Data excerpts
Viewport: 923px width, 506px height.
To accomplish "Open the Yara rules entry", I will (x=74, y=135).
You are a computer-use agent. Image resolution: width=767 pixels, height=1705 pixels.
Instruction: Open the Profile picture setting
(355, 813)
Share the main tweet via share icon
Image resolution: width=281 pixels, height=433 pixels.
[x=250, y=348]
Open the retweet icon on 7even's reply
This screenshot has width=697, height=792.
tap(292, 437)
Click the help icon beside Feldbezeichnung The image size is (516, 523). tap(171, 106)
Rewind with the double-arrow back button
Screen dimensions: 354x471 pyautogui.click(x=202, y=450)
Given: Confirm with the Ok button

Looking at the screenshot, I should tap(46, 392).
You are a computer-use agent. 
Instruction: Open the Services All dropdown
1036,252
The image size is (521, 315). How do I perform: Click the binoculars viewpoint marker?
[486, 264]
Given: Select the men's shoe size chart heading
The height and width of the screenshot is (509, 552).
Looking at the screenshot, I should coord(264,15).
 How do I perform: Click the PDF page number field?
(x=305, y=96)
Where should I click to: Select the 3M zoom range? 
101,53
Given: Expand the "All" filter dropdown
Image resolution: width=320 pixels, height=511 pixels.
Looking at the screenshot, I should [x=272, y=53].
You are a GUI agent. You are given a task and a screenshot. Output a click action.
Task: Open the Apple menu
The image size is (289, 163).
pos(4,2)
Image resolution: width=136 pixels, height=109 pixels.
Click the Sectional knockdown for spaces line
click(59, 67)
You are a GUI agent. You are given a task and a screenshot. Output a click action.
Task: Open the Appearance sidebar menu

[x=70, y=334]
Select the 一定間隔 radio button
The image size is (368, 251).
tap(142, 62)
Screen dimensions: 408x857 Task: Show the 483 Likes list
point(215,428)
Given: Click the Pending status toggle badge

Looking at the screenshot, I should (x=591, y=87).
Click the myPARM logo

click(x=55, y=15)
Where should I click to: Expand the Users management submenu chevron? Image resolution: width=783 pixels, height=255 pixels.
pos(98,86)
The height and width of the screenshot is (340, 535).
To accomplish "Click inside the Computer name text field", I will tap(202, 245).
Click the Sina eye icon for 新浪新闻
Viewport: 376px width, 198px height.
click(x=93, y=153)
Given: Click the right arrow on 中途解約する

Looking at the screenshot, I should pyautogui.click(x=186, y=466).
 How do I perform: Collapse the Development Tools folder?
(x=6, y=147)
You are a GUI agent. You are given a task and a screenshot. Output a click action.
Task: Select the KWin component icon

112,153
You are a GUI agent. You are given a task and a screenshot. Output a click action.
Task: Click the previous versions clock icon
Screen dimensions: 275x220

→ TASK INSTRUCTIONS: Could you transcribe every record above exactly as it appears?

→ RESPONSE FOR THIS EXERCISE:
Viewport: 923px width, 506px height.
To accomplish "Open the Yara rules entry", I will (x=74, y=135).
You are a computer-use agent. Image resolution: width=767 pixels, height=1705 pixels.
Instruction: Open the Profile picture setting
(355, 813)
Share the main tweet via share icon
Image resolution: width=281 pixels, height=433 pixels.
[x=250, y=348]
Open the retweet icon on 7even's reply
This screenshot has width=697, height=792.
tap(292, 437)
Click the help icon beside Feldbezeichnung The image size is (516, 523). tap(171, 106)
Rewind with the double-arrow back button
Screen dimensions: 354x471 pyautogui.click(x=202, y=450)
Given: Confirm with the Ok button

Looking at the screenshot, I should tap(46, 392).
You are a computer-use agent. 
Instruction: Open the Services All dropdown
1036,252
The image size is (521, 315). How do I perform: Click the binoculars viewpoint marker?
[486, 264]
Given: Select the men's shoe size chart heading
The height and width of the screenshot is (509, 552).
Looking at the screenshot, I should coord(264,15).
 How do I perform: Click the PDF page number field?
(x=305, y=96)
Where should I click to: Select the 3M zoom range? 
101,53
Given: Expand the "All" filter dropdown
Image resolution: width=320 pixels, height=511 pixels.
Looking at the screenshot, I should [x=272, y=53].
You are a GUI agent. You are given a task and a screenshot. Output a click action.
Task: Open the Apple menu
The image size is (289, 163).
pos(4,2)
Image resolution: width=136 pixels, height=109 pixels.
Click the Sectional knockdown for spaces line
click(59, 67)
You are a GUI agent. You are given a task and a screenshot. Output a click action.
Task: Open the Appearance sidebar menu

[x=70, y=334]
Select the 一定間隔 radio button
The image size is (368, 251).
tap(142, 62)
Screen dimensions: 408x857 Task: Show the 483 Likes list
point(215,428)
Given: Click the Pending status toggle badge

Looking at the screenshot, I should (x=591, y=87).
Click the myPARM logo

click(x=55, y=15)
Where should I click to: Expand the Users management submenu chevron? Image resolution: width=783 pixels, height=255 pixels.
pos(98,86)
The height and width of the screenshot is (340, 535).
To accomplish "Click inside the Computer name text field", I will tap(202, 245).
Click the Sina eye icon for 新浪新闻
Viewport: 376px width, 198px height.
click(x=93, y=153)
Given: Click the right arrow on 中途解約する

Looking at the screenshot, I should pyautogui.click(x=186, y=466).
 How do I perform: Collapse the Development Tools folder?
(x=6, y=147)
You are a GUI agent. You are given a task and a screenshot. Output a click action.
Task: Select the KWin component icon

112,153
You are a GUI agent. You are given a task and a screenshot. Output a click action.
Task: Click the previous versions clock icon
Screen dimensions: 275x220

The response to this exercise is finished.